Familial Periodic Paralysis

The familial periodic paralysis is a rare autosomal disease with considerable differences in severity. It is gekennzeichent by episodes flaccid paralysis with loss of deep tendon reflexes and the absence of electrical stimulation of the muscle. There are four forms: hypokaliämisch, hyperkalemic, thyreotoxisch and Andersen-Tawil syndrome. The diagnosis is based on history and provocation of an episode confirmed (administration of a glucose-insulin mixture to hypokalemia or potassium chloride to induce a hyperkalemia). Treatment depends on the current form.
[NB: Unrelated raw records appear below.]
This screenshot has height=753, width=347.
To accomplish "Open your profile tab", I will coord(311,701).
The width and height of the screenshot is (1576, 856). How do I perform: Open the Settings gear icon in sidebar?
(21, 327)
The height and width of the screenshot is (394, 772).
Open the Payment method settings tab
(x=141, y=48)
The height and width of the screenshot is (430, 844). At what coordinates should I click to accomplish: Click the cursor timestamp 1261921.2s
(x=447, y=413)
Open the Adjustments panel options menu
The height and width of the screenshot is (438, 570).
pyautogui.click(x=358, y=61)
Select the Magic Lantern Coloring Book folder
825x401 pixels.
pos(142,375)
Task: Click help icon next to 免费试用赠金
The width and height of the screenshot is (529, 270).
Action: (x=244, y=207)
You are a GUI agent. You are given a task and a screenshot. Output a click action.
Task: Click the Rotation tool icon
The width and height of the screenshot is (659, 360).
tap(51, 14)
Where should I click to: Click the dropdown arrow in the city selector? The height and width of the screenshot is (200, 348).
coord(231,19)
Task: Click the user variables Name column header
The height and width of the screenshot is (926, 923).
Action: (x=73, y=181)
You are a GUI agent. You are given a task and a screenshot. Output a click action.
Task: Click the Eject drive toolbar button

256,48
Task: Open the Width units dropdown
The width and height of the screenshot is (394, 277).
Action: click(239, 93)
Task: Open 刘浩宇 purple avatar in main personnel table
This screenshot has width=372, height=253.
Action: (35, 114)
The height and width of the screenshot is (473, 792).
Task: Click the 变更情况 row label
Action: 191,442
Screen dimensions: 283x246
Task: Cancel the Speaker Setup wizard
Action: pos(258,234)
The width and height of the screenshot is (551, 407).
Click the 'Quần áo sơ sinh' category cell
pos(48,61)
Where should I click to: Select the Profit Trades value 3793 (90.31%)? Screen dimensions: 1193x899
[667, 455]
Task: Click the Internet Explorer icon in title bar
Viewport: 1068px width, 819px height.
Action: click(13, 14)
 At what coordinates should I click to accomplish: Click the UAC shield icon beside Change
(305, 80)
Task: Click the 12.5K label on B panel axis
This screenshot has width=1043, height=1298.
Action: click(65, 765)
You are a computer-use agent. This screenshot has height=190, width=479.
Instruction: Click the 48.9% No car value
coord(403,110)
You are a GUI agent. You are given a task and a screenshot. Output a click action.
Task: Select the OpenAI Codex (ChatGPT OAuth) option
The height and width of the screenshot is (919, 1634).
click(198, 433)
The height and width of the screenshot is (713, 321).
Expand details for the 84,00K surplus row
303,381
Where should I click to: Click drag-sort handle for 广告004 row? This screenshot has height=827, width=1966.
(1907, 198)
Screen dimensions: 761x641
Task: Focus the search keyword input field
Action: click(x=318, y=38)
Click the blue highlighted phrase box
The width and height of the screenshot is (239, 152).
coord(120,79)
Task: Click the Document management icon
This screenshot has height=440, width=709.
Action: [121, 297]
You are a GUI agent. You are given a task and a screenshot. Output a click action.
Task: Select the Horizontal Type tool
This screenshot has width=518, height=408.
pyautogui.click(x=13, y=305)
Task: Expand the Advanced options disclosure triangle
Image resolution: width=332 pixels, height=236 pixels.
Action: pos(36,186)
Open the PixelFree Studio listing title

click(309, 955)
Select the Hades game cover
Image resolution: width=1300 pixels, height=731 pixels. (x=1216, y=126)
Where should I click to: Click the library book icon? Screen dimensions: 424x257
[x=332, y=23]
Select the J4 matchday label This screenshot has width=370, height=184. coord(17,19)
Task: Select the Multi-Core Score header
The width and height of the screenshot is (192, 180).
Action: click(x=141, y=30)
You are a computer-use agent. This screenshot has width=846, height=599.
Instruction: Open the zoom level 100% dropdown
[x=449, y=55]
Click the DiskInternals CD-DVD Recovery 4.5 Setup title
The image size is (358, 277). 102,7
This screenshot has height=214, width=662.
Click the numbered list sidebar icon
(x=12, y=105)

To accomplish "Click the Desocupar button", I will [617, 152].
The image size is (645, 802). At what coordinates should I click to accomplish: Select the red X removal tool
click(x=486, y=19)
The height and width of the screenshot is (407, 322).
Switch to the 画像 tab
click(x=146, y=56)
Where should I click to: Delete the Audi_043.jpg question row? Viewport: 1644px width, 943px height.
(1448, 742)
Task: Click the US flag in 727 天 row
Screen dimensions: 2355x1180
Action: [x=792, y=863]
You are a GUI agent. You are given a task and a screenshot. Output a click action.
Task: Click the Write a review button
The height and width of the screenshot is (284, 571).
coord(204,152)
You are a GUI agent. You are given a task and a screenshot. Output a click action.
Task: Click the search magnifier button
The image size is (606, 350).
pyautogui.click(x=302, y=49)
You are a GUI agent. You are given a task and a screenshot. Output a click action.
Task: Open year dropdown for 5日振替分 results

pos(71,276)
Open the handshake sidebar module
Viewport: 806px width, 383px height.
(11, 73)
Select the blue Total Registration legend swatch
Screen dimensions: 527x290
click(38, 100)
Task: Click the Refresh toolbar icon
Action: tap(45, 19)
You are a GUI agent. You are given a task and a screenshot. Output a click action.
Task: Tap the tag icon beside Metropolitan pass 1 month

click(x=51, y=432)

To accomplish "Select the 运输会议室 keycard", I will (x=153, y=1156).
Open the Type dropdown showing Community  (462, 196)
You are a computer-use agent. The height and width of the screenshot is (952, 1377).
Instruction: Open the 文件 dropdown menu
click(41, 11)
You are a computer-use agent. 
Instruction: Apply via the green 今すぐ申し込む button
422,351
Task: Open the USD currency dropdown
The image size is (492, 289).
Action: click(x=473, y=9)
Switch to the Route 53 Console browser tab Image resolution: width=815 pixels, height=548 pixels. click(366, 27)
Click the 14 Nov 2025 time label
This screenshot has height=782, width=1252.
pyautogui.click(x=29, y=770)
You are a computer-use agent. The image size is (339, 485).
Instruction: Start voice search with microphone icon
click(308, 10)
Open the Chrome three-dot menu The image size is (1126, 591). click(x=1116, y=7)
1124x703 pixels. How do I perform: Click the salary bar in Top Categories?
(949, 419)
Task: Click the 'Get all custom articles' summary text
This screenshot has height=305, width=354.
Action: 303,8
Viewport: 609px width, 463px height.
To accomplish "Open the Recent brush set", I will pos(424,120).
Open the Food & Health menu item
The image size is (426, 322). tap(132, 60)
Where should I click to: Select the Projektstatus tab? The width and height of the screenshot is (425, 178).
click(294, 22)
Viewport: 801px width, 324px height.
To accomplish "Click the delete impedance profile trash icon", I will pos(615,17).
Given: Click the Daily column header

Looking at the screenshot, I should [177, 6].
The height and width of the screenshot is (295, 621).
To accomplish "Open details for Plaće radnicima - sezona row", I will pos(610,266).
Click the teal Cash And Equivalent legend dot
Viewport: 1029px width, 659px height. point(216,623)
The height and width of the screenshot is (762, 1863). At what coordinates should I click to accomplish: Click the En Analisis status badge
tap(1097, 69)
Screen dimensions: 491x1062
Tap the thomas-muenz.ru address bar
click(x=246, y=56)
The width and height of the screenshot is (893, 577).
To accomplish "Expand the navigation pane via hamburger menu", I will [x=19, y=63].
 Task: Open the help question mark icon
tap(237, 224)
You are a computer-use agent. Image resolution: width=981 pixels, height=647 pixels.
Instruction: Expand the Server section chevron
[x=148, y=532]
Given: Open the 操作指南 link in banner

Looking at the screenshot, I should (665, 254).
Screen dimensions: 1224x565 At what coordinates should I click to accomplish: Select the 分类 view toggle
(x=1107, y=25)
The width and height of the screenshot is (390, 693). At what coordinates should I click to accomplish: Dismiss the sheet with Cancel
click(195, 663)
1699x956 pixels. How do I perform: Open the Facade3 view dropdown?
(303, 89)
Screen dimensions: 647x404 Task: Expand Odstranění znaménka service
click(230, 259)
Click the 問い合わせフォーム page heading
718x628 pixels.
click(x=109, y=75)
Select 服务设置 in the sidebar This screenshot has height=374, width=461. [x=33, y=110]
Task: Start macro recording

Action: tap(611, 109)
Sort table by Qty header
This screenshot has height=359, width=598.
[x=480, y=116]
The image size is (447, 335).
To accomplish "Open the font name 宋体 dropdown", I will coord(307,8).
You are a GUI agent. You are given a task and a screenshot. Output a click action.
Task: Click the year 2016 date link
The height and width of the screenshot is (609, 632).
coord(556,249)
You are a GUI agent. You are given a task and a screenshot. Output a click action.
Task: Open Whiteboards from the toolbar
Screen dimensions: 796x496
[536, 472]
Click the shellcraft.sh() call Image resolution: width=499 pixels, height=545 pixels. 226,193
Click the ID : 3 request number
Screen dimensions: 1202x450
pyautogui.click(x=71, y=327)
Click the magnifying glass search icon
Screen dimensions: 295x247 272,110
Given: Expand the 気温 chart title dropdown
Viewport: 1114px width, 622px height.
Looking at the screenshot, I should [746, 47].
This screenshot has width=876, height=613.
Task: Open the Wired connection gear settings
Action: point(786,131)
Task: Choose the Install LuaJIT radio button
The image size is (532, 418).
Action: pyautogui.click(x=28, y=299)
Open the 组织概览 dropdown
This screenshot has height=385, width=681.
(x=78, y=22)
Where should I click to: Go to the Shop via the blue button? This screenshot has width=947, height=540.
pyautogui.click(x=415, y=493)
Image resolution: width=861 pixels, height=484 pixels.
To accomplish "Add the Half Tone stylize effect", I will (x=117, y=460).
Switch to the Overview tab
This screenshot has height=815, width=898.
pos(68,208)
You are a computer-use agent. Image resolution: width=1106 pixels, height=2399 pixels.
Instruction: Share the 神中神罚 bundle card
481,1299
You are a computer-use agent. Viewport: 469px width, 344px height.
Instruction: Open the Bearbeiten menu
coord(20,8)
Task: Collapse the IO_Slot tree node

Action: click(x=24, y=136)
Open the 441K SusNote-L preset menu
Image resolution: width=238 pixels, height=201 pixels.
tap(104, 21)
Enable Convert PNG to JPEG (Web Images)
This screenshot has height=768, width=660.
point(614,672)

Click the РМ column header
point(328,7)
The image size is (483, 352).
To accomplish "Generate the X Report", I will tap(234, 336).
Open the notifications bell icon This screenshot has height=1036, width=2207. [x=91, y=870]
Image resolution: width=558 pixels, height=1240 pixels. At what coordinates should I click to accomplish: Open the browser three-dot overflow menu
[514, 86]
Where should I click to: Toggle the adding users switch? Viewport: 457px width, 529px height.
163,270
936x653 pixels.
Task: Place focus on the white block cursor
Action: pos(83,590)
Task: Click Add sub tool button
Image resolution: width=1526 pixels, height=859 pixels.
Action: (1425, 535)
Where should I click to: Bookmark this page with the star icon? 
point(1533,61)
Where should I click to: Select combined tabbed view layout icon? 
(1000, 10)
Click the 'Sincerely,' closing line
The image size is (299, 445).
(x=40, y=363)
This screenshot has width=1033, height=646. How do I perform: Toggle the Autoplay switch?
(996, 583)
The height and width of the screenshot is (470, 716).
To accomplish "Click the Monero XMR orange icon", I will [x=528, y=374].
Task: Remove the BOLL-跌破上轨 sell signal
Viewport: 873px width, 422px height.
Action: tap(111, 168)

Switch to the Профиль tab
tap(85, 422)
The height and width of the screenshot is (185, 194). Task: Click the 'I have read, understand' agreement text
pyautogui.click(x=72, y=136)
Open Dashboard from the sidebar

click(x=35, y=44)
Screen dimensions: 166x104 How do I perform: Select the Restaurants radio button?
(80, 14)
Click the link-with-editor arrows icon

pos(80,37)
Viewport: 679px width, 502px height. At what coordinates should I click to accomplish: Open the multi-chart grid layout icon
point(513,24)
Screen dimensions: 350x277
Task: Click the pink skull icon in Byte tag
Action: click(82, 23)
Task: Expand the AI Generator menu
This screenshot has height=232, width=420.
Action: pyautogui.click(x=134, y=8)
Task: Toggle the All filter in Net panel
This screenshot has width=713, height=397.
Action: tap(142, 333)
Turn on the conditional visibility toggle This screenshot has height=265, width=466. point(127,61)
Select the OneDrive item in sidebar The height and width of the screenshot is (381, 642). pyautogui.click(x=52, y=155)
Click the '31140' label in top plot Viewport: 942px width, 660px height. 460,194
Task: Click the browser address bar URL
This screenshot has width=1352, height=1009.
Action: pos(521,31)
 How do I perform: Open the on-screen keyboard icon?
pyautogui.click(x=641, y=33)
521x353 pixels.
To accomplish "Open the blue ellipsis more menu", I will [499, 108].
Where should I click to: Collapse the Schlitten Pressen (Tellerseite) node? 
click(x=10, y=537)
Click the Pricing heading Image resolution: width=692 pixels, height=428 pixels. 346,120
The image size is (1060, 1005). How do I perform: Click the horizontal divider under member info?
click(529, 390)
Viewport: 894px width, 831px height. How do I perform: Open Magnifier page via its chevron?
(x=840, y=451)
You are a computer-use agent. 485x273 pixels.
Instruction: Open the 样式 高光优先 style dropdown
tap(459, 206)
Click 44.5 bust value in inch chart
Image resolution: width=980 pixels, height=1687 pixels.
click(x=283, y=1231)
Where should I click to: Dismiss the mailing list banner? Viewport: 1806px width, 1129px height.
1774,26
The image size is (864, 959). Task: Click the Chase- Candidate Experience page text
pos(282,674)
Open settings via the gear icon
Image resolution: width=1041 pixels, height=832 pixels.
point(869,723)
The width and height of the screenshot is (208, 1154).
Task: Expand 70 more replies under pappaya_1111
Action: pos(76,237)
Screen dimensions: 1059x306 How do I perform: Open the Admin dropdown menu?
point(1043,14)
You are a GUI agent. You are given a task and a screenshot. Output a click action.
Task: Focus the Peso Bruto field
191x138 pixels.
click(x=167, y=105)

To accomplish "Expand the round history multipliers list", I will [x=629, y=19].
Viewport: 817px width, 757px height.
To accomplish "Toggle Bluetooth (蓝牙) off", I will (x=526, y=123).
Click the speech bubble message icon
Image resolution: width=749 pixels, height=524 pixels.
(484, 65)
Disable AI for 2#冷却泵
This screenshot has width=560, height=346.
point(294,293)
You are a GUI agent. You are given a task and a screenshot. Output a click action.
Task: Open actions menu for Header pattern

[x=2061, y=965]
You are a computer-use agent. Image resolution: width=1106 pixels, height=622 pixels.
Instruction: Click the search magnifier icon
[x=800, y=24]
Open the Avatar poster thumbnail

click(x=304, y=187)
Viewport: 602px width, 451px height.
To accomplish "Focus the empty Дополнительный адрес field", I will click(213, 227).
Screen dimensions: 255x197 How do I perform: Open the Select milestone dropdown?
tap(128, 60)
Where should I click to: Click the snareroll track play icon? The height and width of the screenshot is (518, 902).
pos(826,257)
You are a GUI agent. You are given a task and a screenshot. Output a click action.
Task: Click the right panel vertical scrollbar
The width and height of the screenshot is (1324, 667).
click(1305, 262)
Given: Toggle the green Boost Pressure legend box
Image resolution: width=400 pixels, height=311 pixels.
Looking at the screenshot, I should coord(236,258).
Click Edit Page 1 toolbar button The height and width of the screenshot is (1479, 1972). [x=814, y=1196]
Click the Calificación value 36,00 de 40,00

Any form of familial periodic paralysis affects another gene and electrolyte channel. At 70% the hypokalaemic form occurs due to a mutation in the alpha subunit of the voltage-sensitive muscle calcium channel gene on chromosome 1q (HypoPP type I). In some families, the mutation is in the ?-subunit of the sodium channel gene on chromosome 17 (HypoPP type II). Although it is the most common form of familial periodic paralysis, the hypokalaemic form is still quite rare, with a prevalence of 1 / 100,000. The hyperkalemic form due to mutations in a gene encoding the ?-subunit of the skeletal muscle sodium channel (SCN4A). The mutations affected and electrolyte channels in thyrotoxic form are unknown, but this form usually includes hypokalemia and is associated with symptoms of hyperthyroidism. The incidence of thyrotoxic form is highest among Asian men. The Andersen-Tawil syndrome is caused by an autosomal dominant defect in the inward potassium channel. Affected patients can have a high, low or normal levels of potassium in the blood.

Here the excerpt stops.